Success is the motivation!

Mads Kaiser, Fondsmanager des Jyske Invest Indian Equities und Jyske Invest Chinese Equities, sprach mit e-fundresearch über das Management und die Performance seiner Fonds, wie er die Märkte aktuell einschätzt und was seine weitere Ziele sind. Funds | 24.11.2010 04:30 Uhr
Archiv-Beitrag: Dieser Artikel ist älter als ein Jahr.
e-fundresearch: Mr. Mads Kaiser, you are the fund manager of the Jyske Invest Indian Equities (ISIN: DK0016270820) and Jyske Invest Chinese Equities (and local Danish distributing equivalents) (ISIN: DK0016262801) funds. Since when are your responsible for the fund management? Kaiser: December 2008.

e-fundresearch: Which benchmark do you adhere to?

Kaiser: MSCI India 10/40 and MSCI China 10/40

e-fundresearch: Are you also responsible for other funds at the moment?

Kaiser: I am part of the equity team who is responsible for our global funds.

e-fundresearch: What is the total volume that you manage in all your funds?

Kaiser: € 370 m (end of September 2010).

e-fundresearch: Regarding the performance: which performance did you achieve since the beginning of the year and in the years 2003-2008? Absolutely and relatively to the relevant benchmark?

The fund was launched June 2004

The fund was launched Oct. 2003

e-fundresearch: How content are you with your own performance in the last years and this year?

Kaiser: Overall I am very happy with the performance in a difficult, volatile environment. Total returns since I took over as portfolio manager rank our funds in the best third of our peer group. And I am especially happy with the results relative to the level of risk we have taken.

e-fundresearch: How are you able to deliver added value for your investors with your performance?

Kaiser: Our strategy will not reward investors with spectacular outperformance in a given year. Our aim is long term solid results – consistency is very important for us. We believe our focus on valuation and momentum can contribute with excess return in the long run, so that our investors will get well diversified portfolios of stocks that are cheaper than the overall market but also show better earnings.

e-fundresearch: How long have you been a fund manager already?

Kaiser: Since 2000.

e-fundresearch: What were your biggest successes and your biggest disappointments in your career as fund manager?

Kaiser: In 2007 we won a Lipper Award for best overall (equity and fixed income) performance among smaller fund managers. I took that as a very fine recognition of our work with a very clear, focused investment process on both equities and fixed income products.

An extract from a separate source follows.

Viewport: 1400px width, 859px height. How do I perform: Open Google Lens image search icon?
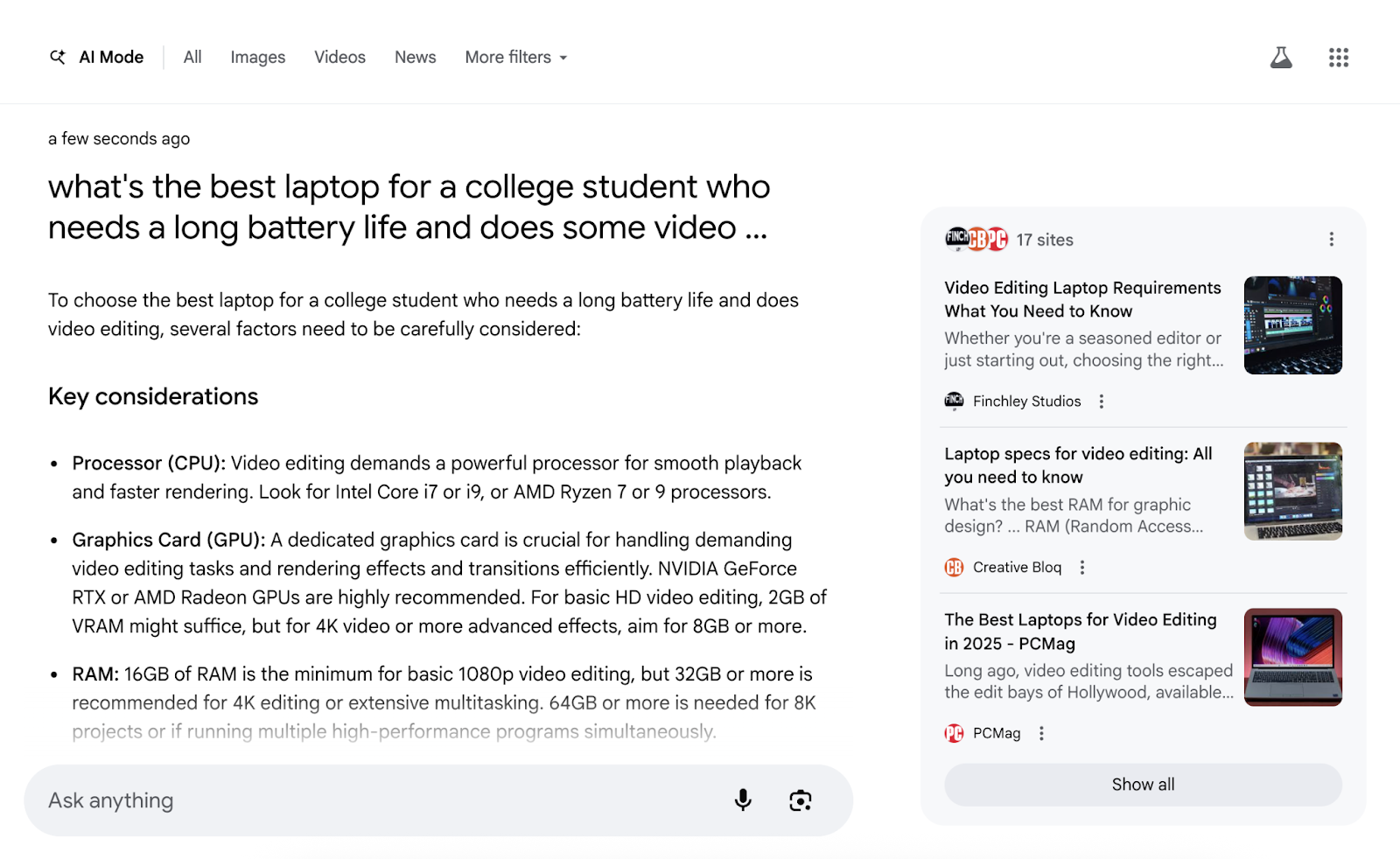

I also managed to get a 5-star Morningstar rating for the first fund I managed, a US equity fund.

Biggest disappointment was the poor performance of our global funds the 12 months after the Lehman collapse. We manage those as a team – all equity managers. And we were caught on the wrong leg two times in that period. That is at least one too much. But we have made lots of improvement to our process and portfolios, so that future returns will be more robust.

e-fundresearch: What kind of capital market situation do we have at the moment? How do you act in this environment?

Kaiser: The new normal will in my opinion result in sub par growth because of high leverage and poor jobs outlook for consumers in the developed world. I think investors will increasingly look for exposure to large emerging economies to get exposure to growth.

In developed markets, large corporations will look for local takeover targets – low valuations creates a lot of opportunities for M&A. In emerging markets there is plenty of topline growth for most companies, so we can continue to focus on buying cheap companies with earnings momentum – the tide will lift most boats.

e-fundresearch: What are the special challenges in this environment?

Kaiser: The debt crisis of southern Europe (and potentially other places), small but growing signs of protectionism in the west and capital restrictions in east and quantitative easing are currently my biggest concerns. It is very difficult to predict the long term outcome of these. And they could all cause a lot of pain on emerging equity markets.

e-fundresearch: What objectives do you have till the end of the year and in the mid term for the upcoming 3 to 5 years?

Kaiser: 2-3% excess return every year is our target.

e-fundresearch: Do you model yourself on someone? Any ideals?

Kaiser: Warren Buffet is a great inspiration. I like his thinking on value investing, understanding what you invest in and having a systematic approach.

e-fundresearch: What motivates you in your job?

Kaiser: Success - making excess return for our investors – and working in a team of very competent people.

e-fundresearch: What else do you want to achieve or do you have any further aims as a fund manager?

Kaiser: I consider myself very fortunate to cover two very interesting, fast growing equity markets. If I can create excess return in those and continue to refine our investment process I will consider myself successful.

e-fundresearch: What other profession would you have taken interest in, apart from becoming a fund manager?

Kaiser: I think management consulting could have been very interesting.

e-fundresearch: Thank you for the interview!